The US Food and Drug Administration have given a group of psychiatrists permission to treat patients with magic mushrooms in therapy. Specifically, these trials aim to test the effects of psilocybin, the active chemical in psychedelic mushrooms.
While magic mushrooms will not be stocked up in pharmacies anytime soon, it represents a leap in changing public attitudes towards the drug.
Currently, psilocybin is categorised in Schedule 1 under the US’s Controlled Substances Act, making it illegal and of “no accepted medical value.”
Various scientists, however, have argued that the drug should be classified a Schedule 4 drug, amongst Xanax and the painkiller Tramadol.
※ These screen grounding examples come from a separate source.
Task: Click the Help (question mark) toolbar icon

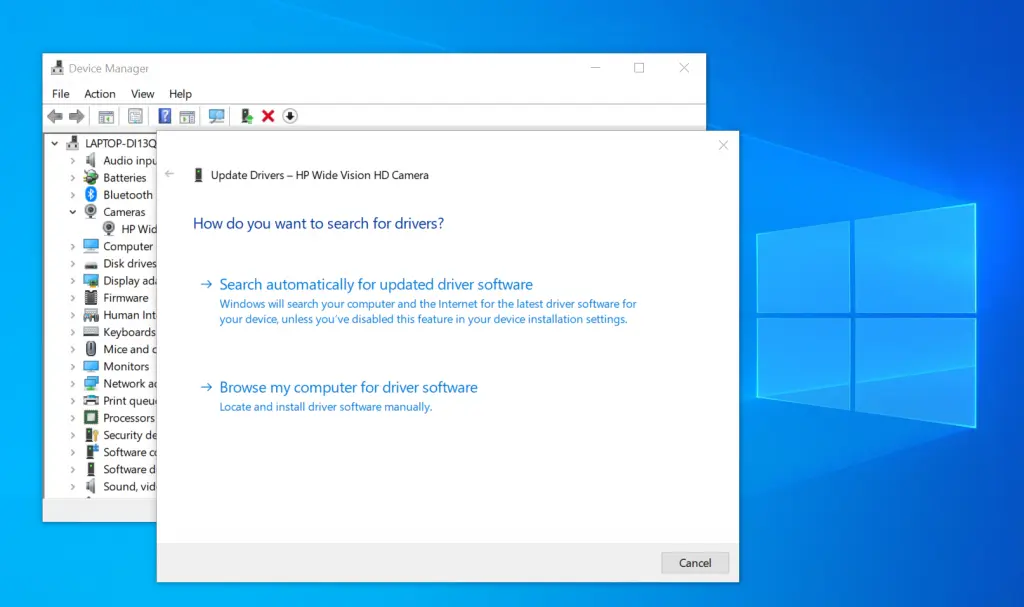Action: pos(165,116)
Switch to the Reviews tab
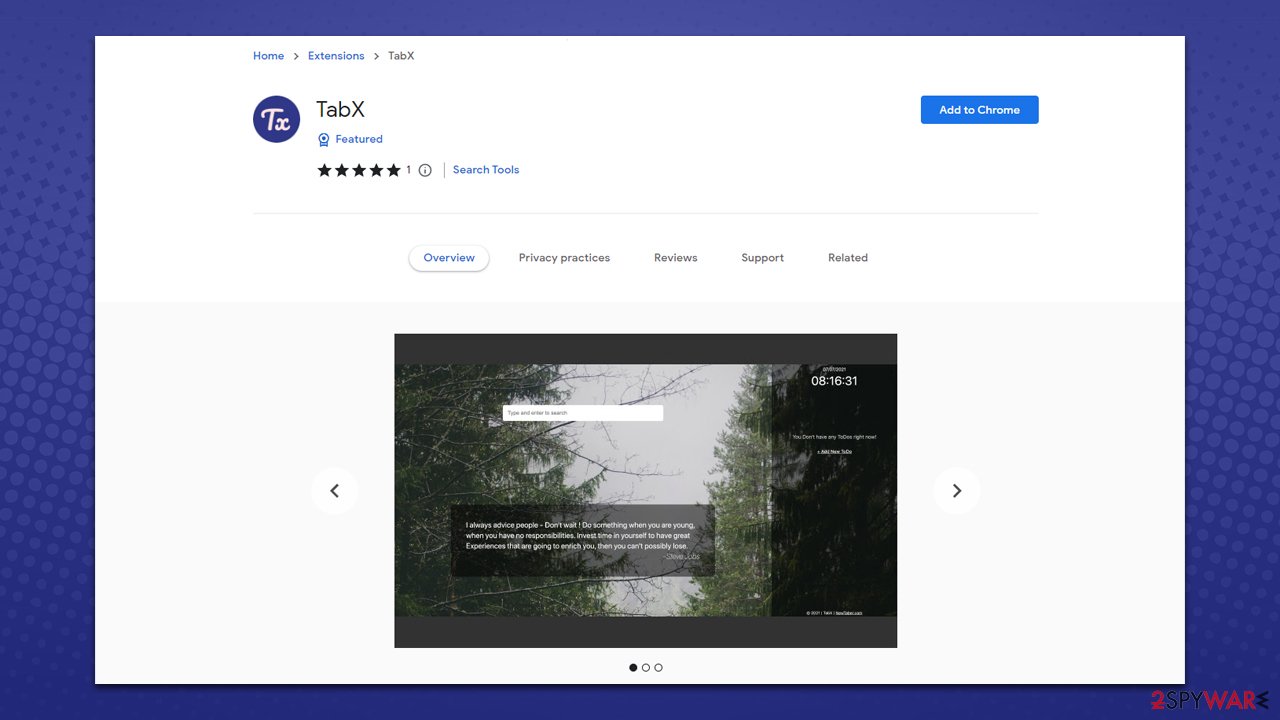Viewport: 1280px width, 720px height. [676, 258]
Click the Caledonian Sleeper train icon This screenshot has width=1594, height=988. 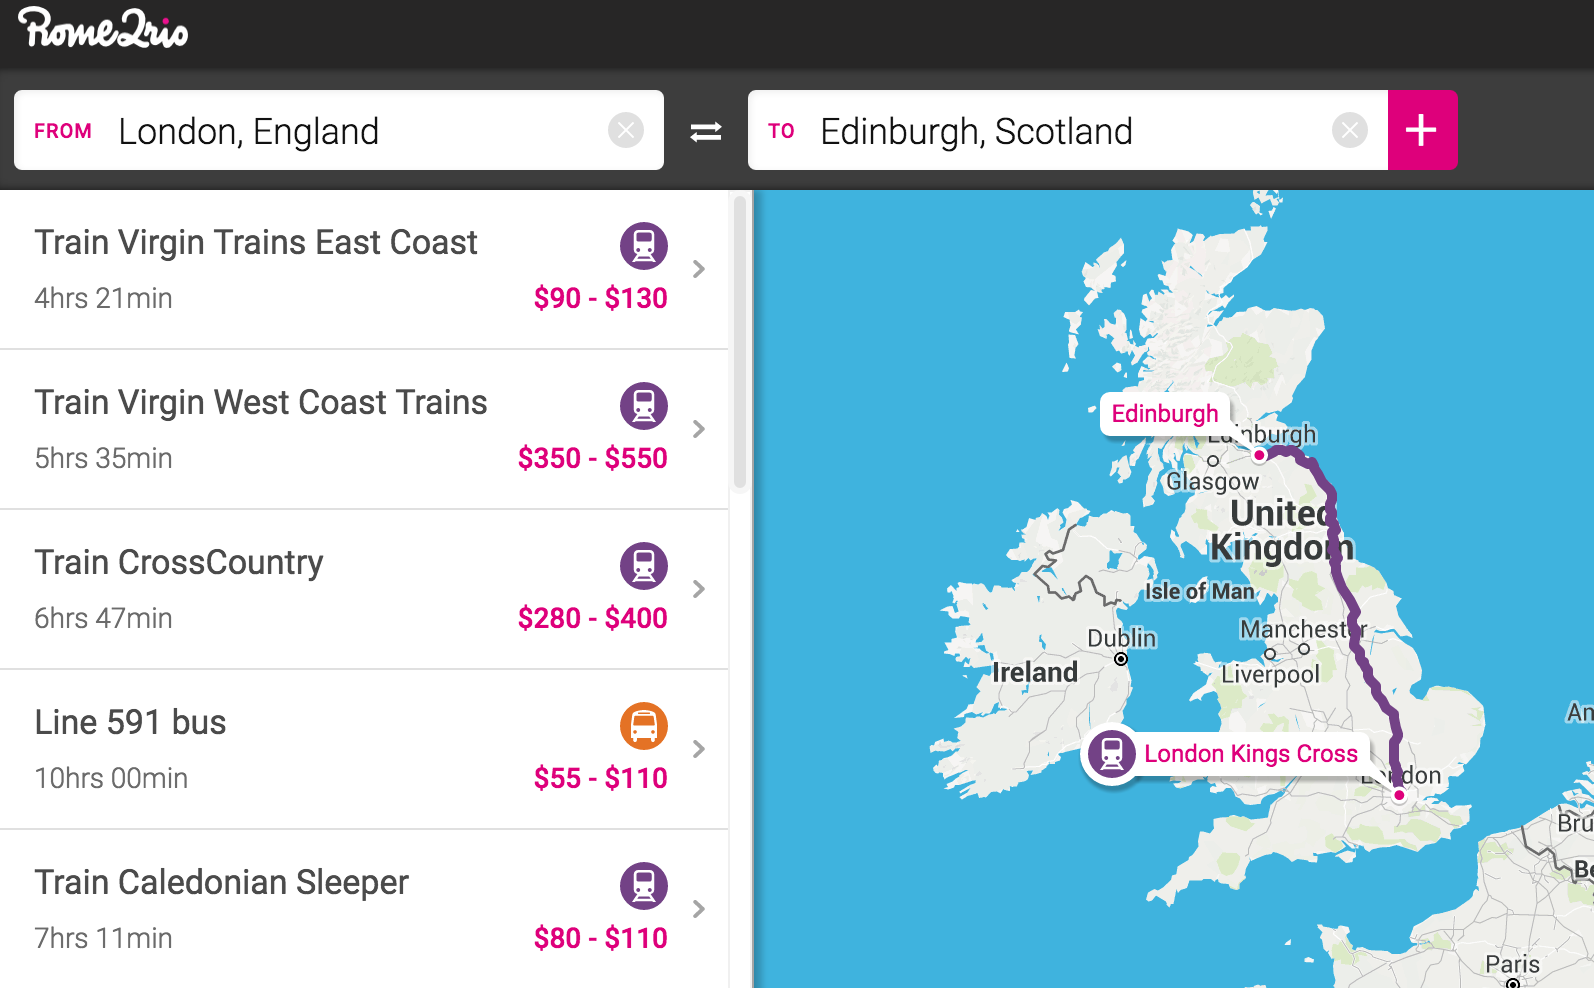click(644, 886)
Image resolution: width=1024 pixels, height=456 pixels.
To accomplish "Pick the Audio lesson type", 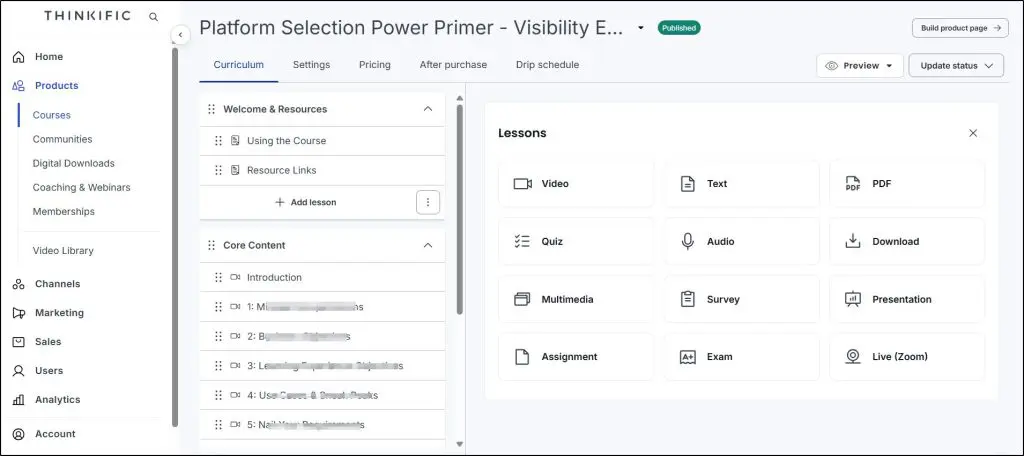I will 741,242.
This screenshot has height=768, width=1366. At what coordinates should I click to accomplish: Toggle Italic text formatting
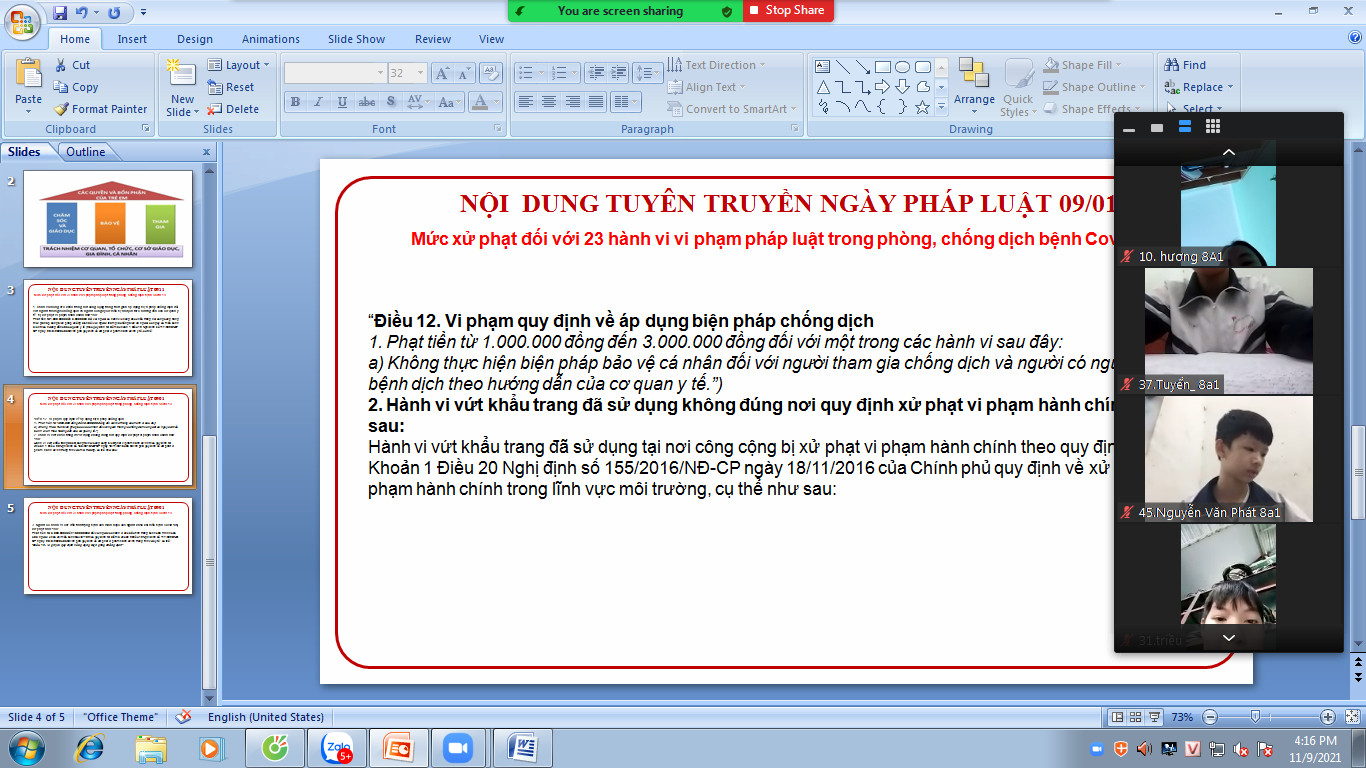(x=318, y=102)
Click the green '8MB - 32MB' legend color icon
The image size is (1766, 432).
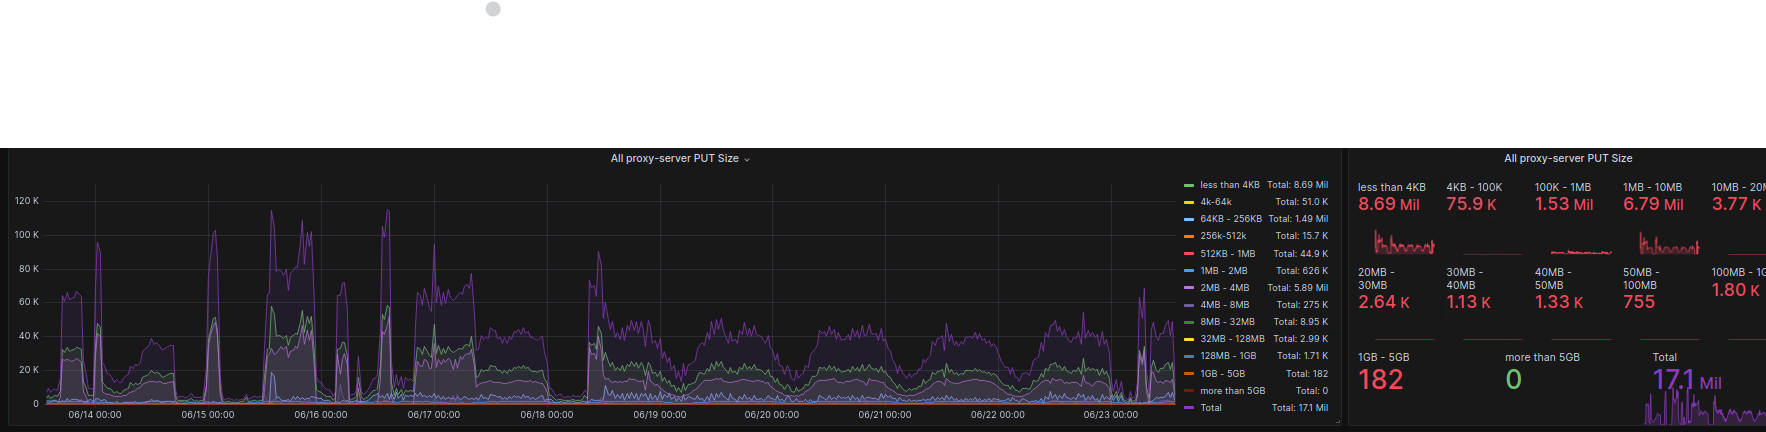1188,322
The trials are huge news for those who study the effects of psychedelics in psychiatry and public health.
While this doesn’t mean that the FDA will approve of psilocybin consumption anytime soon, it does show that the administration is looking to the substance as a new method of fighting conditions such as treatment-resistant depression, which affects up to half of people diagnosed.
Researchers also hope that the trials will help reduce public stigma against the drug and allow it to be explored as a potential form of treatment in the future.
Associate professor of psychiatry and behaviour sciences at Johns Hopkins University, Matthew Johnson, Ph.D, has said, that the trials “impl[y] that the FDA recognises the treatment is potentially one with a large impact on a largely under-treated condition.”
Although psilocybin will not be readily available for the public to consume or stocked up in pharmacies anytime soon, these sessions are indicative of the beginning of changing attitudes around the drug and exploring it as a viable treatment method.